=== Begin Enclosure ===

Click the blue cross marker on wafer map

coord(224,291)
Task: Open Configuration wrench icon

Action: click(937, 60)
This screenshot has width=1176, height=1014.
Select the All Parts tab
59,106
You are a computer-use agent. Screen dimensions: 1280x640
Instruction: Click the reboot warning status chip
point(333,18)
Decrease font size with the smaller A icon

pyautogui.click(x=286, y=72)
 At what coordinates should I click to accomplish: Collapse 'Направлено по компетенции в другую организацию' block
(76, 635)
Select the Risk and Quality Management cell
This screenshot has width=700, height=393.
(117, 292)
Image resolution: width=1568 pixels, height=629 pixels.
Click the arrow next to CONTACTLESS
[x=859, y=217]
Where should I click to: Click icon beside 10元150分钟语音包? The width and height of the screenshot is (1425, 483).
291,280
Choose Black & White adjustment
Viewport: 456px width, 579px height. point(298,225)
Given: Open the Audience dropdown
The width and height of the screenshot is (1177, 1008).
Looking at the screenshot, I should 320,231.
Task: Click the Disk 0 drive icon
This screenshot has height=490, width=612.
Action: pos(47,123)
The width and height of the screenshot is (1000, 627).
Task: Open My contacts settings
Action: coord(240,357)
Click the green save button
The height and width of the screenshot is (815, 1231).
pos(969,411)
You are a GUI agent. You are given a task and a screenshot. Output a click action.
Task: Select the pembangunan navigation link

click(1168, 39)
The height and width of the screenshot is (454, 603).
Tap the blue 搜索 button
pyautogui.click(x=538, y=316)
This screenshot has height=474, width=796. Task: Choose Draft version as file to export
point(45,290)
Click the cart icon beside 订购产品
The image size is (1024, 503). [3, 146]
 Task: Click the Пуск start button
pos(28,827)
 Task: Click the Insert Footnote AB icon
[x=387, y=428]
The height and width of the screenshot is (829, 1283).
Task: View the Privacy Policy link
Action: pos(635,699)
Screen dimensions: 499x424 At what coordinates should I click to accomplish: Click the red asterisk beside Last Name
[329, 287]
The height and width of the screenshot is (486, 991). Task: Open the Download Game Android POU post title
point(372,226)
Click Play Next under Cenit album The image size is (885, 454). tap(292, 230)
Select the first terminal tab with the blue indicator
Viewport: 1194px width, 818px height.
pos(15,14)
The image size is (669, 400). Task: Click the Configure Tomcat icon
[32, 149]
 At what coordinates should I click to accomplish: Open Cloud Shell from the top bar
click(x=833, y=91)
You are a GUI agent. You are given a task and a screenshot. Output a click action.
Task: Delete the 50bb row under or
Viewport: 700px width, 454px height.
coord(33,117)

=== End Enclosure ===

[REQUIREMENT]: All of the data, from the first line to the last, should be written out exactly.

[EXPECTED ANSWER]:
Click the blue cross marker on wafer map

coord(224,291)
Task: Open Configuration wrench icon

Action: click(937, 60)
This screenshot has width=1176, height=1014.
Select the All Parts tab
59,106
You are a computer-use agent. Screen dimensions: 1280x640
Instruction: Click the reboot warning status chip
point(333,18)
Decrease font size with the smaller A icon

pyautogui.click(x=286, y=72)
 At what coordinates should I click to accomplish: Collapse 'Направлено по компетенции в другую организацию' block
(76, 635)
Select the Risk and Quality Management cell
This screenshot has width=700, height=393.
(117, 292)
Image resolution: width=1568 pixels, height=629 pixels.
Click the arrow next to CONTACTLESS
[x=859, y=217]
Where should I click to: Click icon beside 10元150分钟语音包? The width and height of the screenshot is (1425, 483).
291,280
Choose Black & White adjustment
Viewport: 456px width, 579px height. point(298,225)
Given: Open the Audience dropdown
The width and height of the screenshot is (1177, 1008).
Looking at the screenshot, I should 320,231.
Task: Click the Disk 0 drive icon
This screenshot has height=490, width=612.
Action: pos(47,123)
The width and height of the screenshot is (1000, 627).
Task: Open My contacts settings
Action: coord(240,357)
Click the green save button
The height and width of the screenshot is (815, 1231).
pos(969,411)
You are a GUI agent. You are given a task and a screenshot. Output a click action.
Task: Select the pembangunan navigation link

click(1168, 39)
The height and width of the screenshot is (454, 603).
Tap the blue 搜索 button
pyautogui.click(x=538, y=316)
This screenshot has height=474, width=796. Task: Choose Draft version as file to export
point(45,290)
Click the cart icon beside 订购产品
The image size is (1024, 503). [3, 146]
 Task: Click the Пуск start button
pos(28,827)
 Task: Click the Insert Footnote AB icon
[x=387, y=428]
The height and width of the screenshot is (829, 1283).
Task: View the Privacy Policy link
Action: pos(635,699)
Screen dimensions: 499x424 At what coordinates should I click to accomplish: Click the red asterisk beside Last Name
[329, 287]
The height and width of the screenshot is (486, 991). Task: Open the Download Game Android POU post title
point(372,226)
Click Play Next under Cenit album The image size is (885, 454). tap(292, 230)
Select the first terminal tab with the blue indicator
Viewport: 1194px width, 818px height.
pos(15,14)
The image size is (669, 400). Task: Click the Configure Tomcat icon
[32, 149]
 At what coordinates should I click to accomplish: Open Cloud Shell from the top bar
click(x=833, y=91)
You are a GUI agent. You are given a task and a screenshot. Output a click action.
Task: Delete the 50bb row under or
Viewport: 700px width, 454px height.
coord(33,117)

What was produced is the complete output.